Task description
Would you please print exactly the lines that run from the one with "Task: Star this spreadsheet document" to the last line of the data, both included, without any pictures?

Recorded information

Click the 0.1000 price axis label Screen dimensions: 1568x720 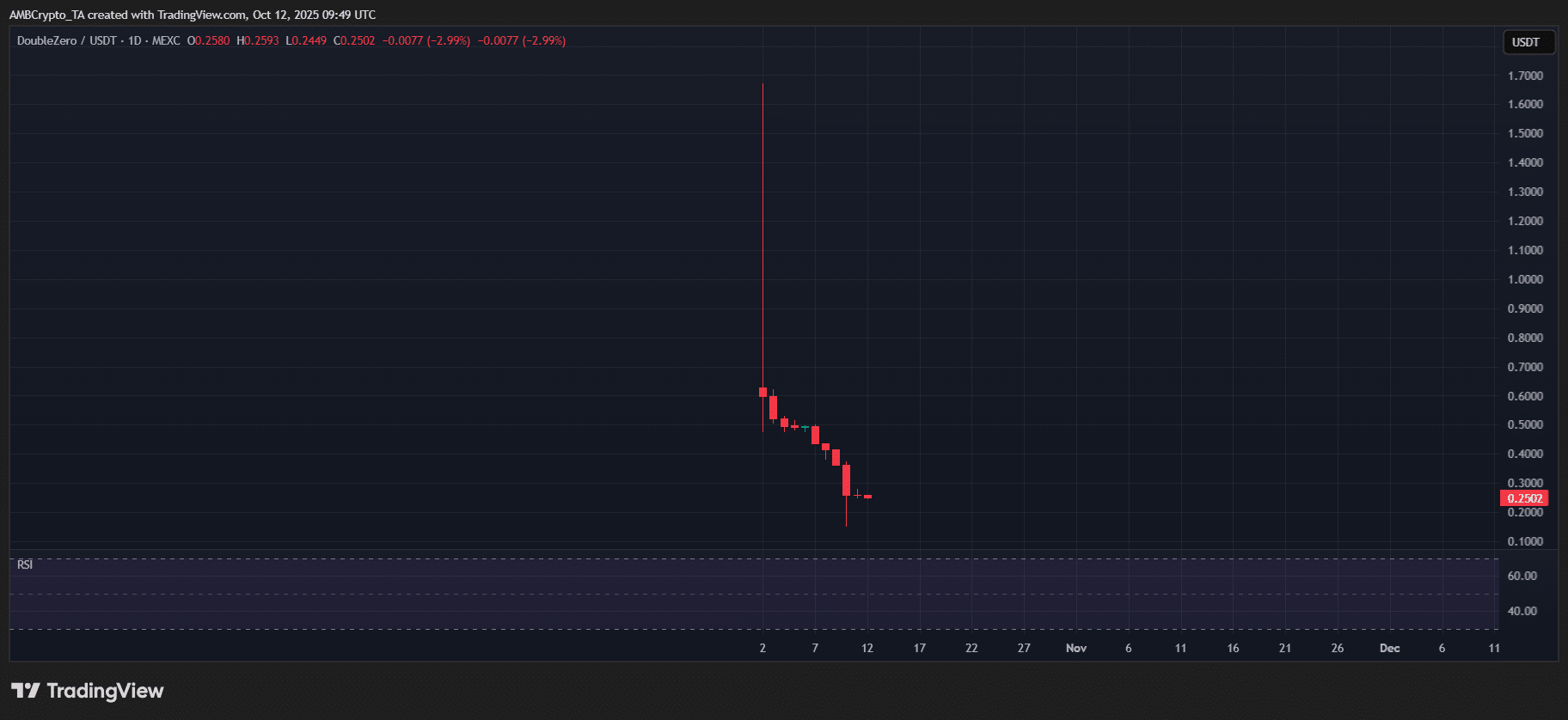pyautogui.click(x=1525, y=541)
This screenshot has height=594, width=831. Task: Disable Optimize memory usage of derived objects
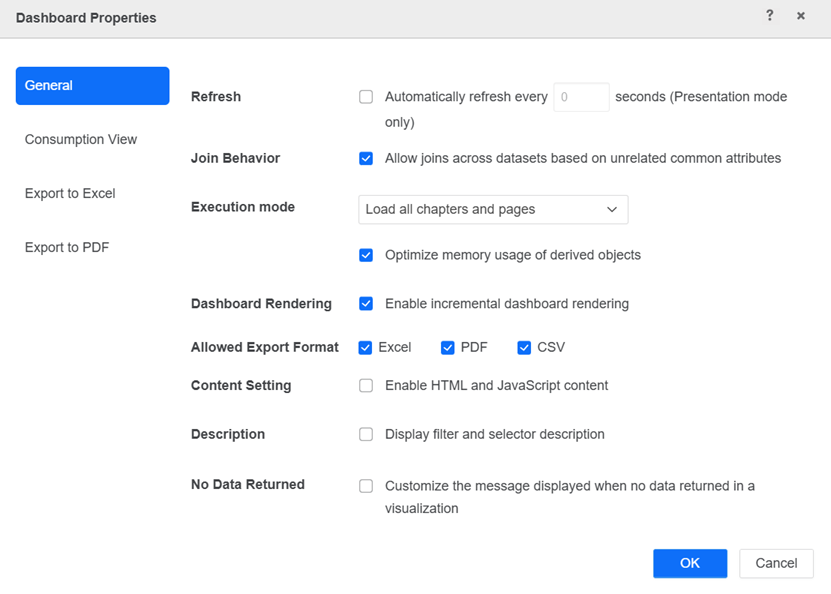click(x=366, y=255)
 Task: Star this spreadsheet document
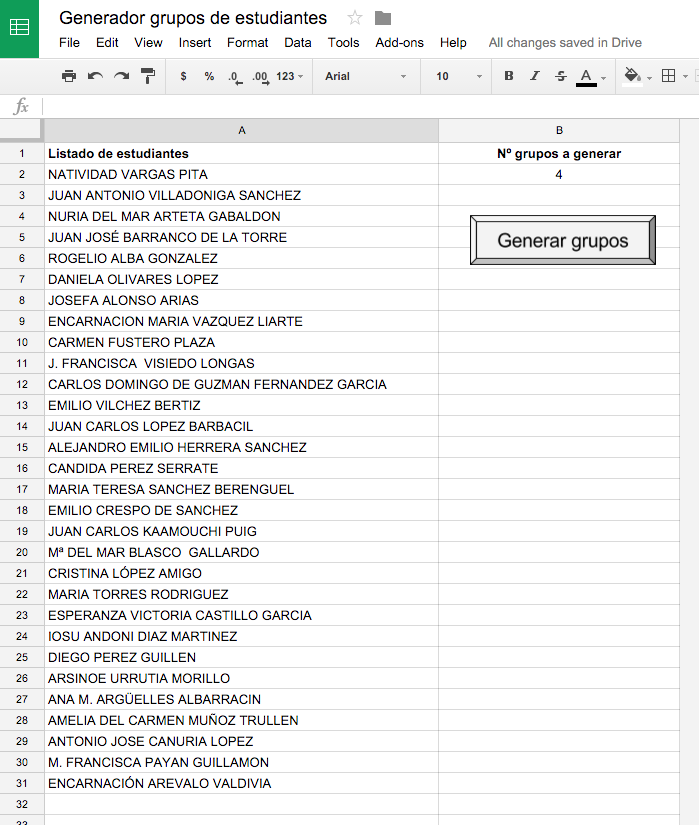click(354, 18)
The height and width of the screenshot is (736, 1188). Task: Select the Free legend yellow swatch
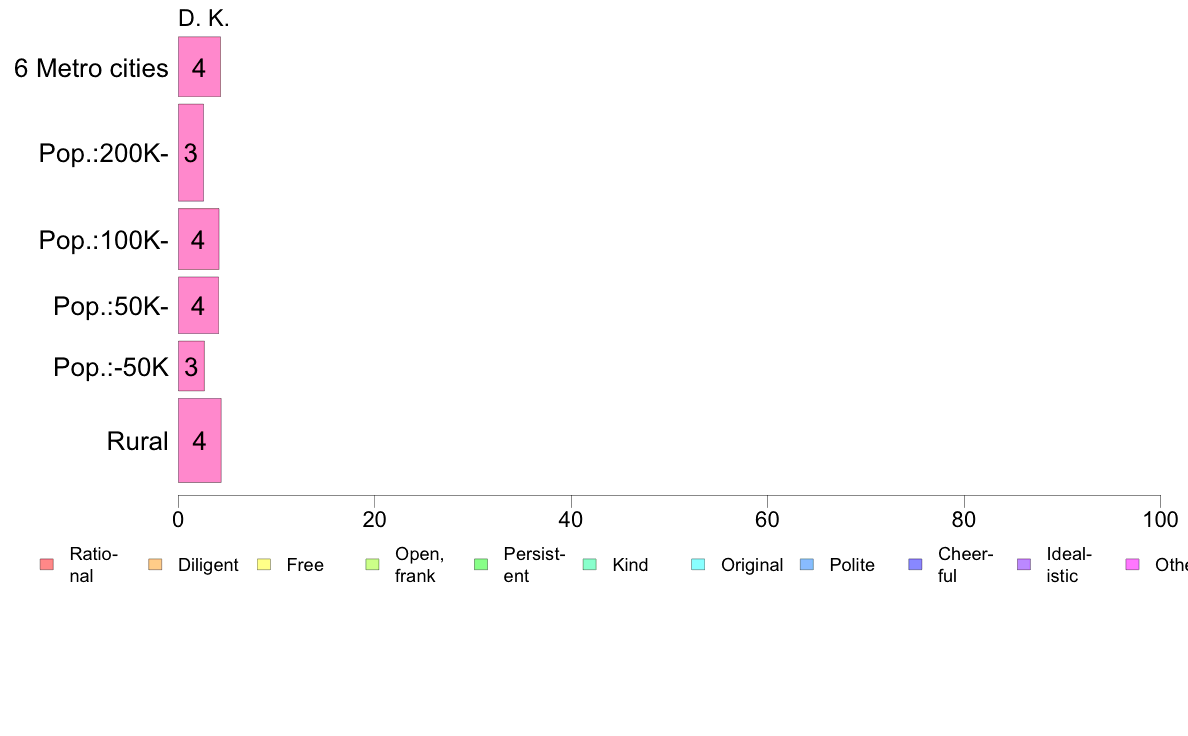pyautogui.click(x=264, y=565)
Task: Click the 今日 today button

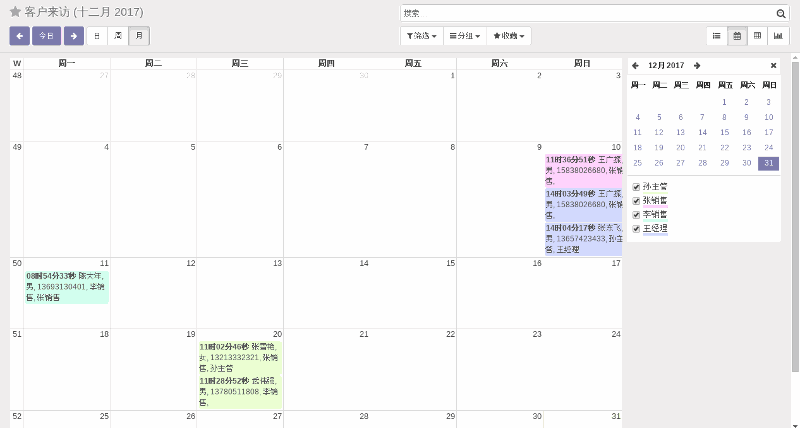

Reply
 Task: Star this spreadsheet document
click(354, 18)
The height and width of the screenshot is (736, 1188). Task: Select the Free legend yellow swatch
pyautogui.click(x=264, y=565)
Task: Click the 今日 today button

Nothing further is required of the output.